In secondary MN, other antigens extrinsic to the glomerulus appear to be involved. These include hepatitis B viral antigens, tumor-related antigens, DNA, and cationic bovine serum albumin. The antigen may first plant in the glomerulus, with in situ formation of the immune complex, or, less likely, circulating immune complexes may deposit [30]. In any case, the immunoglobulins are usually not of the IgG4 subclass. There are several potential mechanisms by which GBS and secondary MN may be pathogenically related.

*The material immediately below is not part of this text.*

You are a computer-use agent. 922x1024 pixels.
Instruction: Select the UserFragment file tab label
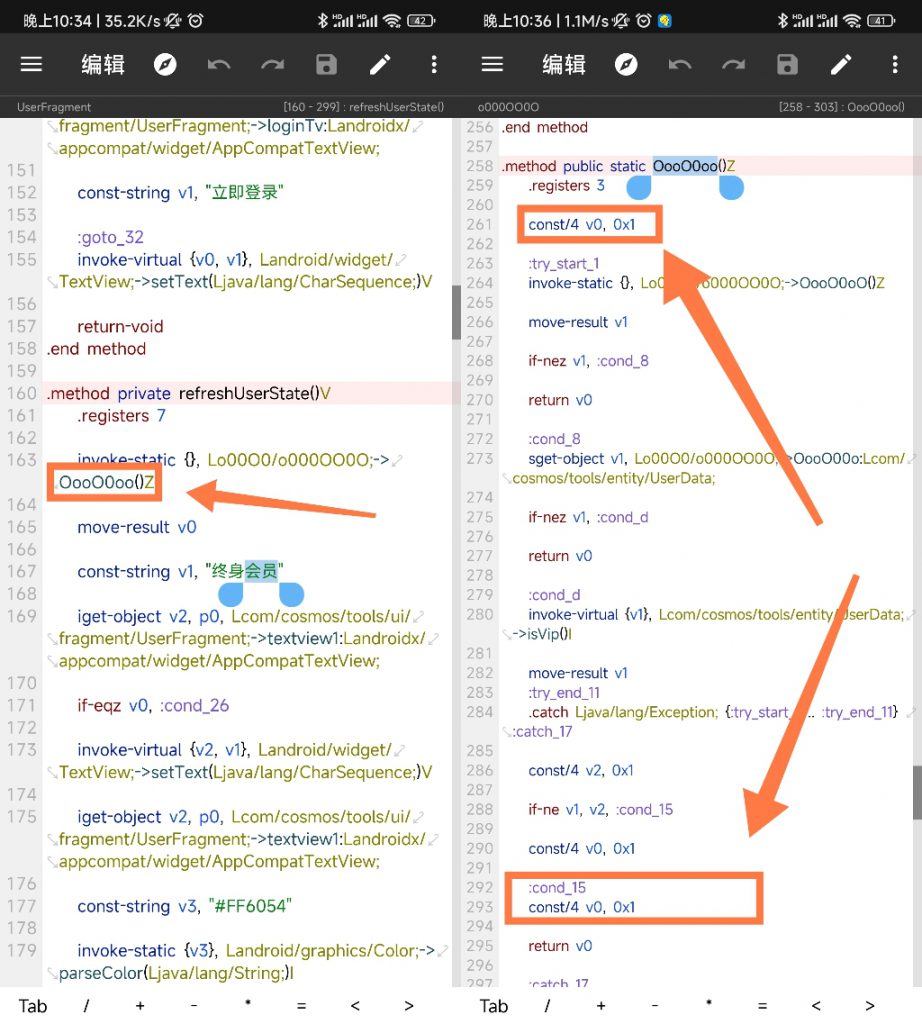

Various autoantibodies have been detected in different forms of GBS. Antibodies against the ganglioside GQ1b are found in most patients with the Miller Fisher variant of acute inflammatory demyelinating polyradiculoneuropathy [31], and antibodies against GM1, GD1a, and GD1b may be found with axonal variants [11]. These antibodies are thought to arise from molecular mimicry from a preceding infectious agent such as Campylobacter jejuni. It is possible that in occasional patients, these antibodies react, also through molecular mimicry, with one or more antigens expressed on podocyte cell membranes. Alternatively, damage to peripheral nerves may result in the release of an antigen(s), which deposits in the subepithelial space. The respective antibodies then bind, resulting in in situ immune complex formation. Finally, preformed circulating immune complexes involving one or more neural antigens may deposit in the subepithelial space [30]. Irrespective of the actual mechanism, MN is secondary to the primary nerve disease. The rather acute nature of the apparent exposure would be consistent with a non-IgG4 response [29]. In the case of a true infectious cause of GBS, the infectious agent itself could similarly deposit as the inciting antigen, form in situ immune complexes, and cause MN as well.

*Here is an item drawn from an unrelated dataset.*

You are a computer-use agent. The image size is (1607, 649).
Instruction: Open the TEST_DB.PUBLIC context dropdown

In MN associated with GBS, the renal lesion usually appears to be self-limiting, resolving temporally along with improvement of the neuropathy. These cases would obviously not require immunosuppressive therapy for the renal lesion. Unfortunately, in cases associated with the chronic and/or relapsing neuropathies, the renal disease appears to persist as well. The optimal treatment for these cases from the renal standpoint remains unknown.